:: Exercise input ::
++++
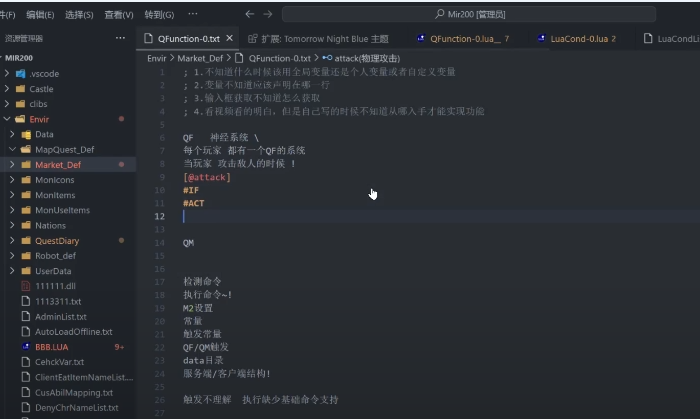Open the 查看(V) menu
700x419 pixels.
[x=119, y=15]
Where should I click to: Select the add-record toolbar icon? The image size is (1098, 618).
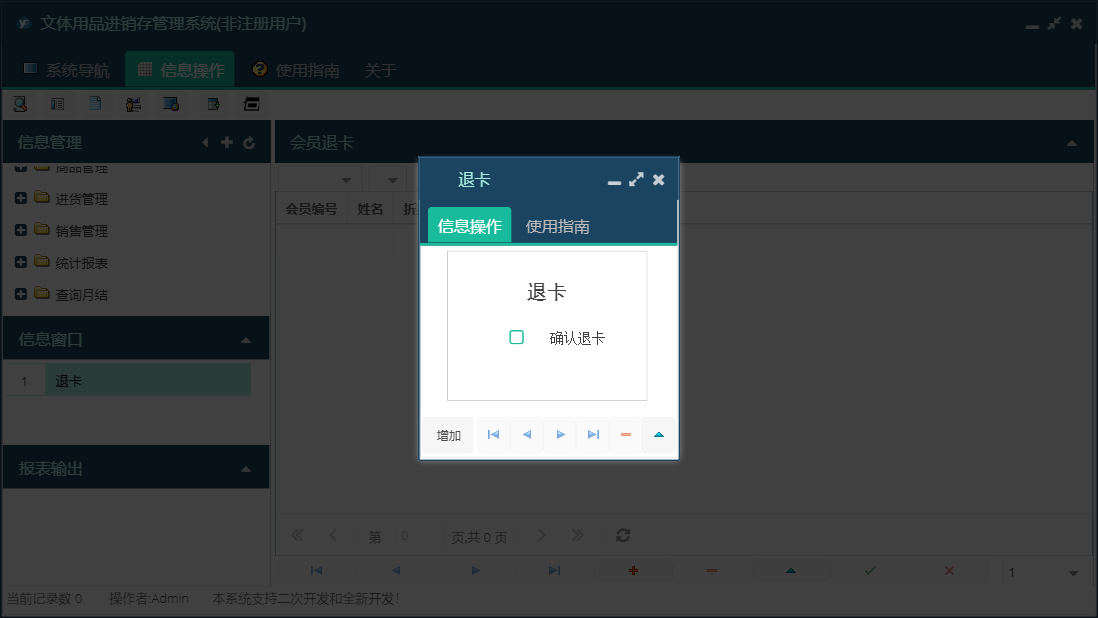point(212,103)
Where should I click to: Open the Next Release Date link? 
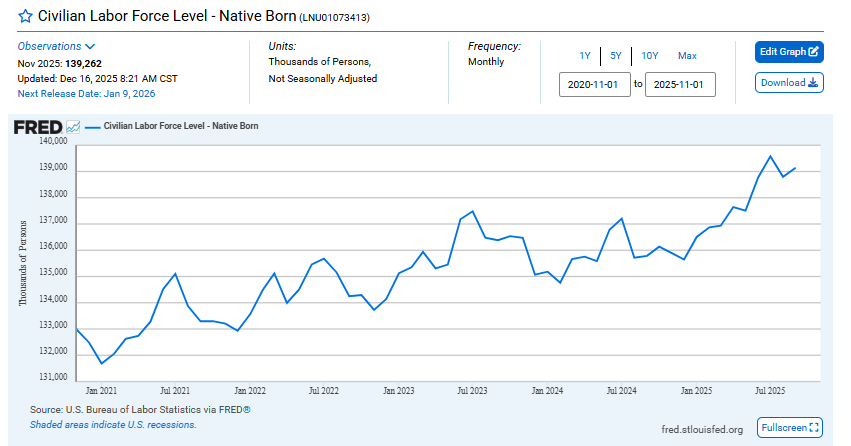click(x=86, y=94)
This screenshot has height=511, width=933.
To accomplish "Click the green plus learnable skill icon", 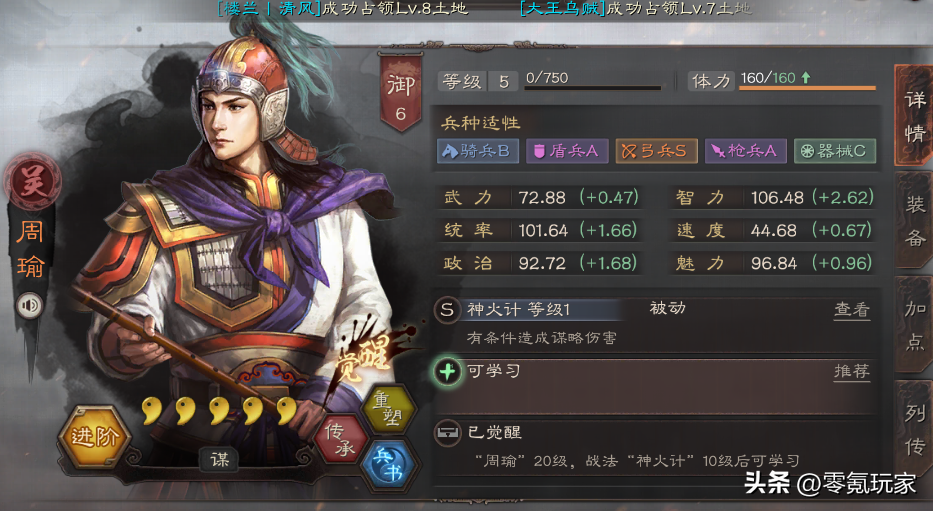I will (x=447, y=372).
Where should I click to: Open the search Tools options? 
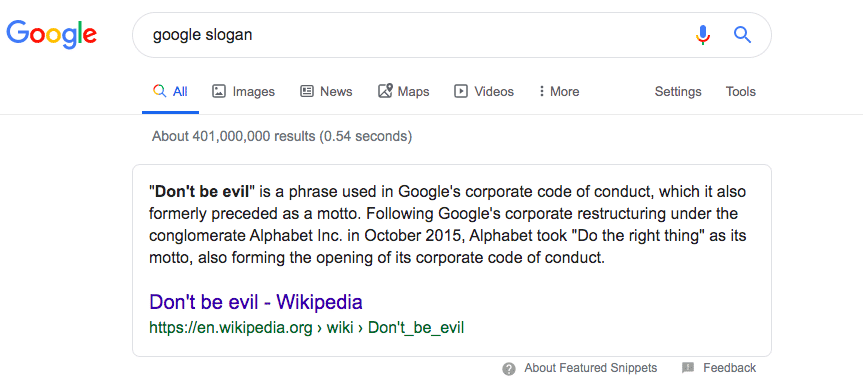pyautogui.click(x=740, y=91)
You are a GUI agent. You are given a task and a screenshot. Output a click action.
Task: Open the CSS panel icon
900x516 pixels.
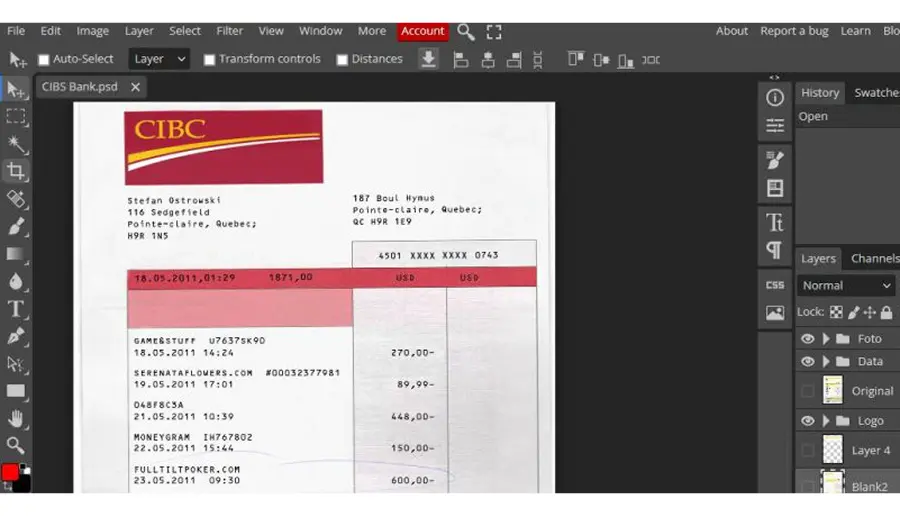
++++
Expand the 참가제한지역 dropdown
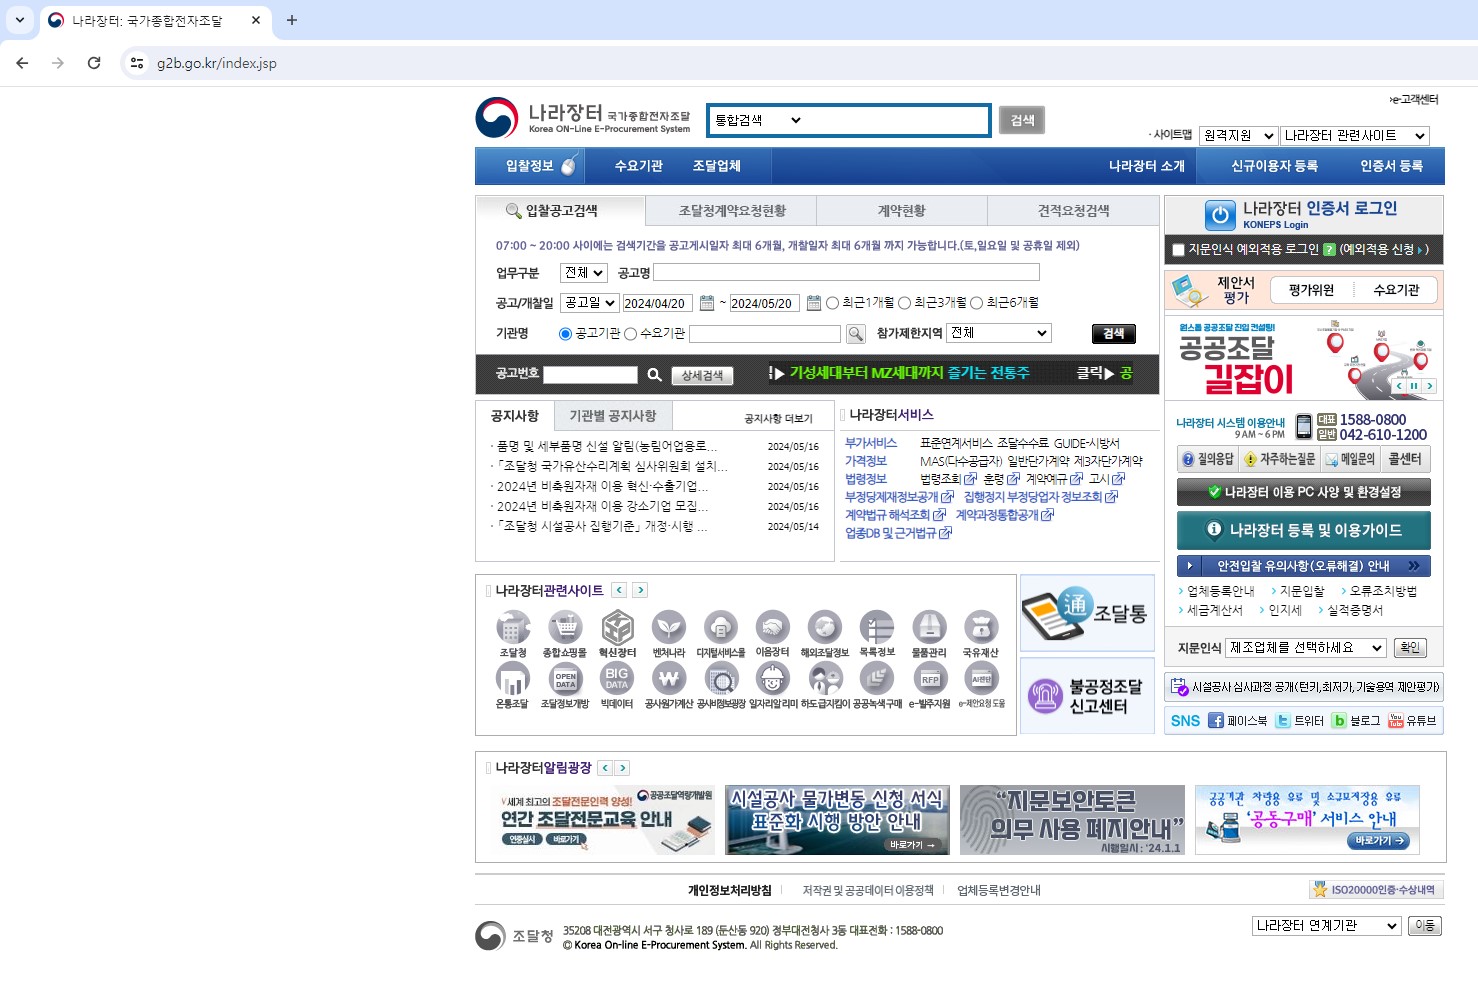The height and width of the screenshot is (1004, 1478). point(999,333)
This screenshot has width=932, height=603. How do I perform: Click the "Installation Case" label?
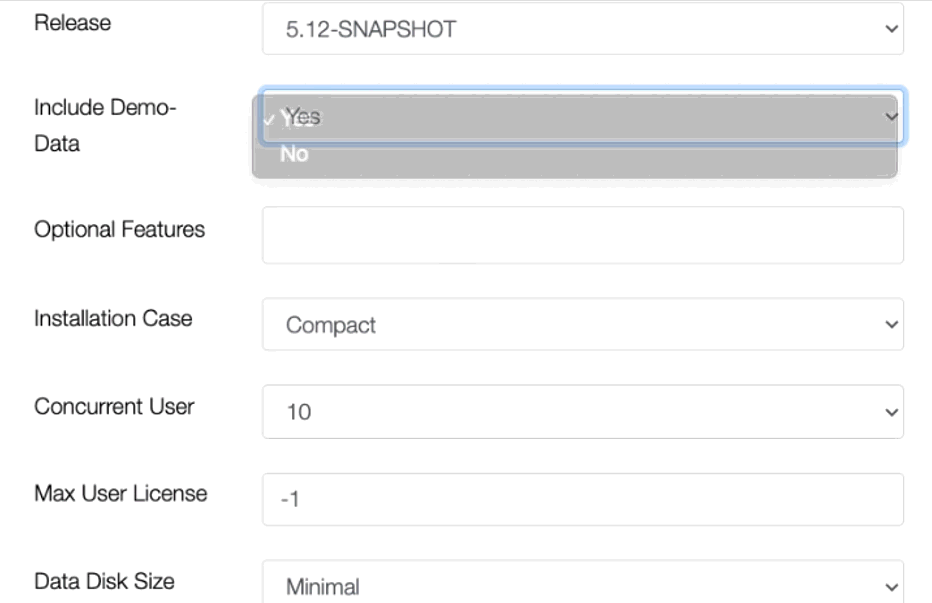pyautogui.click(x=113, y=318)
++++
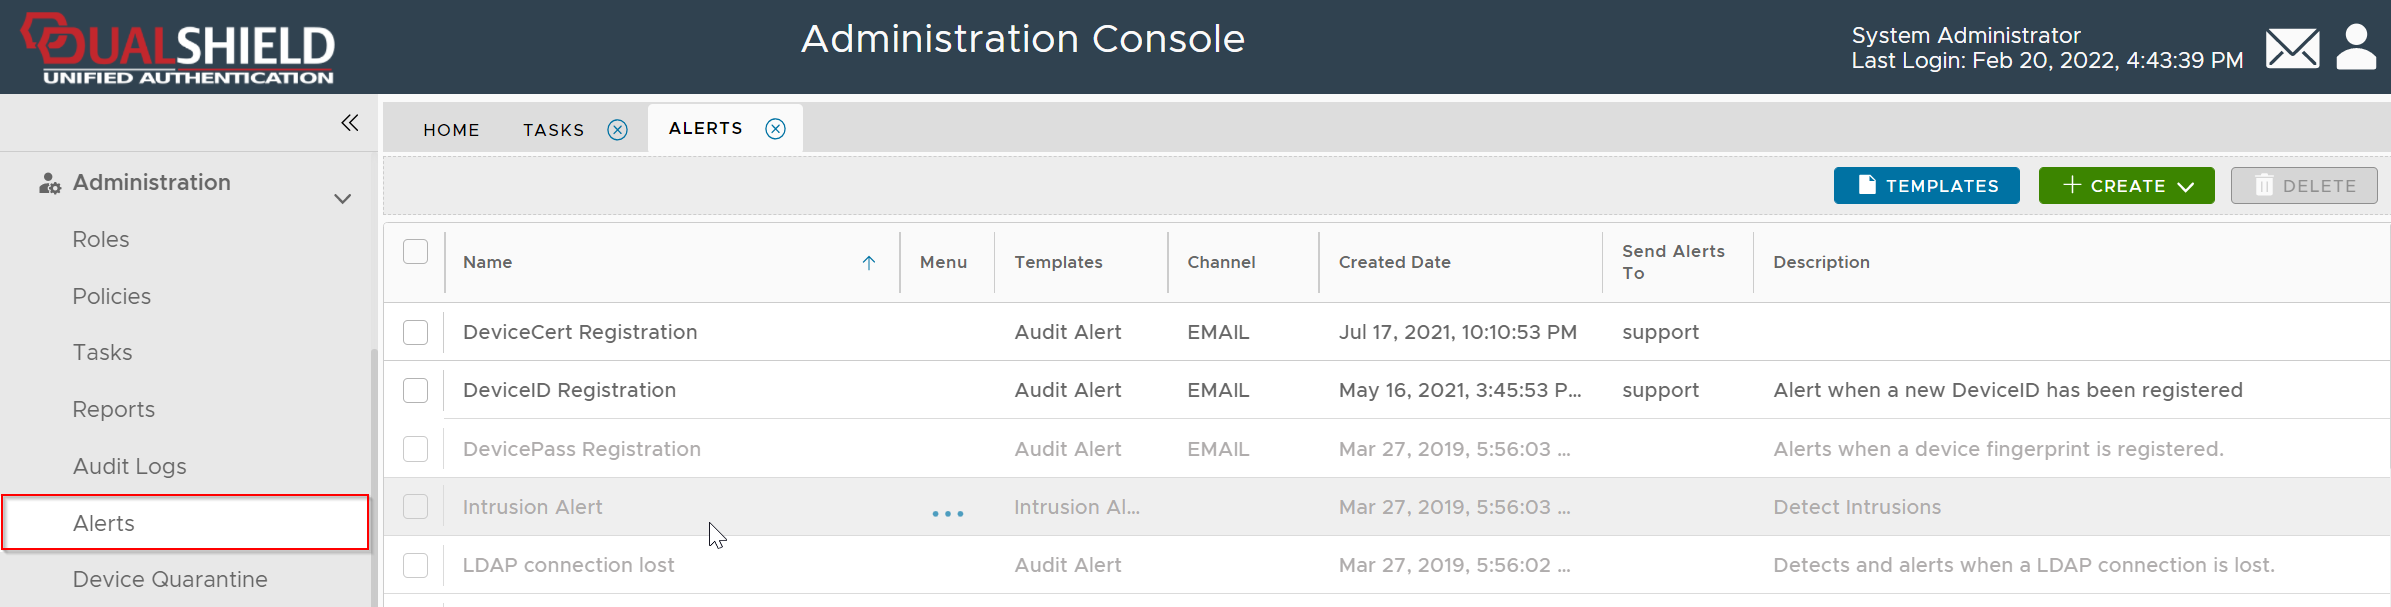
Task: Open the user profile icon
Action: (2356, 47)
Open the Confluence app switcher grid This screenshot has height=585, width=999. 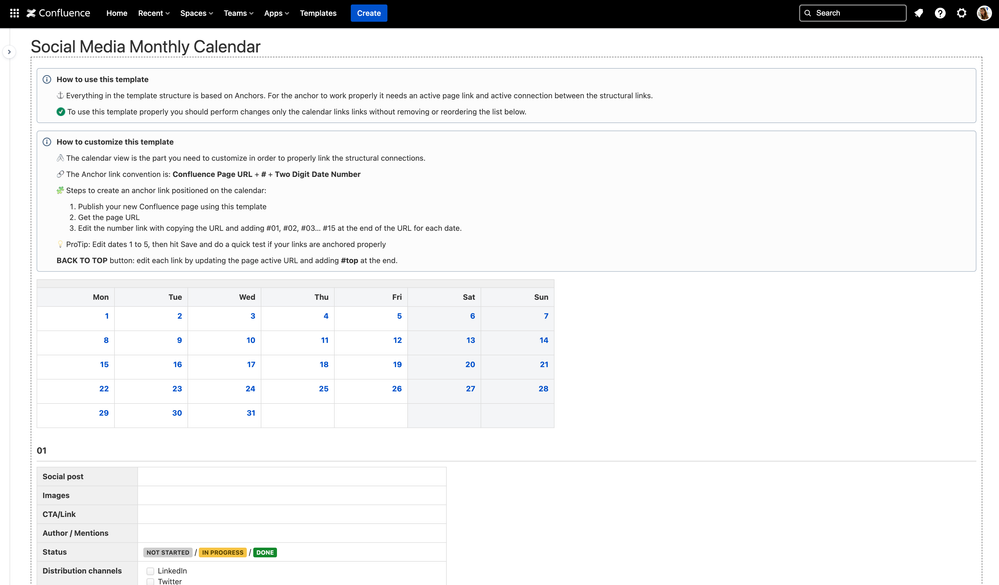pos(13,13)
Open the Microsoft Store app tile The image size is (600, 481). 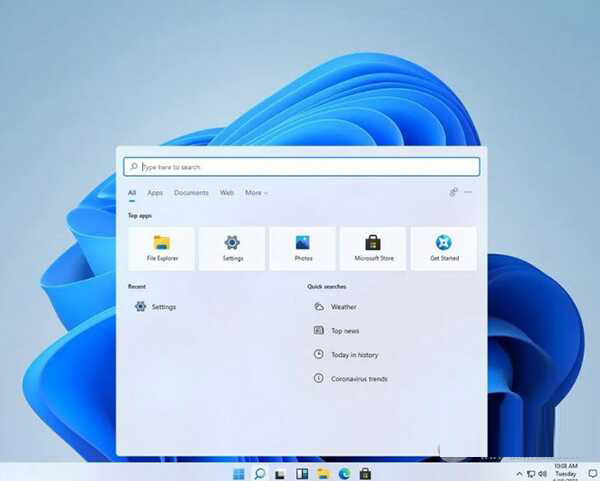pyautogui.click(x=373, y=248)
++++
:: Your instructions ::
From the line holding "Where should I click to: Open the search" to the line holding "900x516 pixels.", both included, retype the entries above exactly and drop the pictures.

:: Your response ::
Where should I click to: Open the search Tools options? 
pyautogui.click(x=740, y=91)
You are a GUI agent. You are given a task and a screenshot. Output a click action.
Task: Open the CSS panel icon
900x516 pixels.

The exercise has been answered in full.